MEK-1/2 Polyclonal Antibody

Catalogue No.

STJ94080

Reactivity

Human, Mouse, Rat, Monkey

Specificity

MEK-1/2 Polyclonal Antibody detects endogenous levels of MEK-1/2 protein.

Immunogen

Synthesized peptide derived from MEK-1/2 at AA range 160-240

Host

Rabbit

Applications

WB, ELISA

Recommended dilution

WB 1:500-1:2000; ELISA 1:20000;

Clonality

Polyclonal

Conjugation

Unconjugated

Isotype

IgG

Molecular weight

43 kDa

Formulation

MEK-1/2 Antibody was tube-contained. Liquid in PBS containing 50% glycerol, 0.5% BSA and 0.02% sodium azide.

Concentration

1 mg/ml

Purification

MEK-1/2 Antibody was affinity-purified from rabbit antiserum by affinity-chromatography using epitope-specific immunogen.

Storage

-20 Celsius degree.
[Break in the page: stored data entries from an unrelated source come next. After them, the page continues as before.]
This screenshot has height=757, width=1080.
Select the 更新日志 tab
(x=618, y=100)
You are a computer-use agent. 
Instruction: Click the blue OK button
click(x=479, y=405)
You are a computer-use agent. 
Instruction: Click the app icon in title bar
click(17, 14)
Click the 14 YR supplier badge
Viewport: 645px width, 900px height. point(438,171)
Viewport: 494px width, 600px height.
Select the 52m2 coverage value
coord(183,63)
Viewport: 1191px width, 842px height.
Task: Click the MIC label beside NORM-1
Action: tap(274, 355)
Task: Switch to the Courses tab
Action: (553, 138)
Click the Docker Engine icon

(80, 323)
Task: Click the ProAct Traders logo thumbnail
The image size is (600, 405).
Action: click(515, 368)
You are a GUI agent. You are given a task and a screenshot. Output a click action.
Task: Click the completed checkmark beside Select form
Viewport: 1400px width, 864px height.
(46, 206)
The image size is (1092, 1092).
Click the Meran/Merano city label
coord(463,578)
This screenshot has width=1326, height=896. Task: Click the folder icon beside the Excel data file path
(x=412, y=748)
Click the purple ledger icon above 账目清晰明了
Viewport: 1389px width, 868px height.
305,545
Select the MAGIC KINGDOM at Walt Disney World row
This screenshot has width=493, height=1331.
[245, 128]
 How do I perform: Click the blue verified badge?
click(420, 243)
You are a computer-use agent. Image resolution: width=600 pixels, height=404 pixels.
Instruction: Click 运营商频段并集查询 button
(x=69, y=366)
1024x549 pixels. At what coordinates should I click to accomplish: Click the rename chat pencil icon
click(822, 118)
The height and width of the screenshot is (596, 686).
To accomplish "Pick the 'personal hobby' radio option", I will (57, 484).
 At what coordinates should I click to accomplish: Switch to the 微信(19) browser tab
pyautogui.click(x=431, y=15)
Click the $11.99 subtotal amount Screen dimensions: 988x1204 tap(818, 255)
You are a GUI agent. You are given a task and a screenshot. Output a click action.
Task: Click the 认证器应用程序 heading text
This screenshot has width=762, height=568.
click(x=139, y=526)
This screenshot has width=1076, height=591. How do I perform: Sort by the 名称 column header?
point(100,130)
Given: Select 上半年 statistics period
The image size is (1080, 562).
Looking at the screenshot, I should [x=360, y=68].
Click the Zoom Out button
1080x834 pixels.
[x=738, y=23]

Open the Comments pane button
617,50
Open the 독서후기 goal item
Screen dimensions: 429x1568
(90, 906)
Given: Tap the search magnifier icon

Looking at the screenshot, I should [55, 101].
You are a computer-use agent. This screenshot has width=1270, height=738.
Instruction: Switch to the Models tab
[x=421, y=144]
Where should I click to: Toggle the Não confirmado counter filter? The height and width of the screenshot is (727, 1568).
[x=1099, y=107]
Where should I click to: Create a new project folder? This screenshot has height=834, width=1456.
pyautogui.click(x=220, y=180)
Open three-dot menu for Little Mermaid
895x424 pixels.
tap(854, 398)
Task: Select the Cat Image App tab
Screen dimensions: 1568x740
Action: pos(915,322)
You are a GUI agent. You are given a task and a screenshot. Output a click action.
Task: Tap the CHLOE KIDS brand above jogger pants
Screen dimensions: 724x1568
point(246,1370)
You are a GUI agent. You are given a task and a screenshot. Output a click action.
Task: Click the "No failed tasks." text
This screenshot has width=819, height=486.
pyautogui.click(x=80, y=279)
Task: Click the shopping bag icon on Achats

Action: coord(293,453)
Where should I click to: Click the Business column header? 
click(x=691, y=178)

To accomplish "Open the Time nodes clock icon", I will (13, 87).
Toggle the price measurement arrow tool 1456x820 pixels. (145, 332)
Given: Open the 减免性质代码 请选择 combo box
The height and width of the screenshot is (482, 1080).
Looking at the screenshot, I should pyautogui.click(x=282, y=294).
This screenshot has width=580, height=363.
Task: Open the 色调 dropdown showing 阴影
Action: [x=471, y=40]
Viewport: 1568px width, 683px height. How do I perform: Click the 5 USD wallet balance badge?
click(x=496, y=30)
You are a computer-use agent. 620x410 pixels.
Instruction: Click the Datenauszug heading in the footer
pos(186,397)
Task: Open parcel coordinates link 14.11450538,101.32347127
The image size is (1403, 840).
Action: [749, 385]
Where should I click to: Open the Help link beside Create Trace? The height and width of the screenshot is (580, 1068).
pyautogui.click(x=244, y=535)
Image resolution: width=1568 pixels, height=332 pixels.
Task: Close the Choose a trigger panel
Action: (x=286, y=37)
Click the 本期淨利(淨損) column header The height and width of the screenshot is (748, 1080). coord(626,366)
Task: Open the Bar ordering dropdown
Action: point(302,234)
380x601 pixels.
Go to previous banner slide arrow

Avoid repeated freeze/thaw cycles.

Alternative antibody names

Dual specificity mitogen-activated protein kinase kinase 1 antibody, MAP kinase kinase 1 antibody, MAPKK 1 antibody, MKK1 antibody, ERK activator kinase 1 antibody, MAPK/ERK kinase 1 antibody, MEK 1 antibody

Database links

Human UniProt/Swiss-Prot:Q02750 ;Human Entrez Gene: 5604;

Protein names

Dual specificity mitogen-activated protein kinase kinase 1 , MAP kinase kinase 1 , MAPKK 1 , MKK1 , ERK activator kinase 1 , MAPK/ERK kinase 1 , MEK 1

Protein function

Dual specificity protein kinase which acts as an essential component of the MAP kinase signal transduction pathway. Binding of extracellular ligands such as growth factors, cytokines and hormones to their cell-surface receptors activates RAS and this initiates RAF1 activation. RAF1 then further activates the dual-specificity protein kinases MAP2K1/MEK1 and MAP2K2/MEK2. Both MAP2K1/MEK1 and MAP2K2/MEK2 function specifically in the MAPK/ERK cascade, and catalyze the concomitant phosphorylation of a threonine and a tyrosine residue in a Thr-Glu-Tyr sequence located in the extracellular signal-regulated kinases MAPK3/ERK1 and MAPK1/ERK2, leading to their activation and further transduction of the signal within the MAPK/ERK cascade. Depending on the cellular context, this pathway mediates diverse biological functions such as cell growth, adhesion, survival and differentiation, predominantly through the regulation of transcription, metabolism and cytoskeletal rearrangements. One target of the MAPK/ERK cascade is peroxisome proliferator-activated receptor gamma (PPARG), a nuclear receptor that promotes differentiation and apoptosis. MAP2K1/MEK1 has been shown to export PPARG from the nucleus. The MAPK/ERK cascade is also involved in the regulation of endosomal dynamics, including lysosome processing and endosome cycling through the perinuclear recycling compartment (PNRC), as well as in the fragmentation of the Golgi apparatus during mitosis. / ATP + a protein = ADP + a phosphoprotein. / Ras proteins such as HRAS mediate the activation of RAF proteins such as RAF1 or BRAF which in turn activate extracellular signal-regulated kinases (ERK) through MAPK (mitogen-activated protein kinases) and ERK kinases MAP2K1/MEK1 and MAP2K2/MEK2. Activation occurs through phosphorylation of Ser-218 and Ser-222. MAP2K1/MEK1 is also the target of negative feed-back regulation by its substrate kinases, such as MAPK1/ERK2. These phosphorylate MAP2K1/MEK1 on Thr-292, thereby facilitating dephosphorylation of the activating residues Ser-218 and Ser-222. Inhibited by serine/threonine phosphatase 2A (By similarity). Many inhibitors have been identified including pyrrole derivatives, TAK-733 (one of a series of 8-methylpyrido[2,3-d]pyrimidine-4,7(3H,8H)-dione derivatives), CH4987655 and RDEA119/BAY 869766.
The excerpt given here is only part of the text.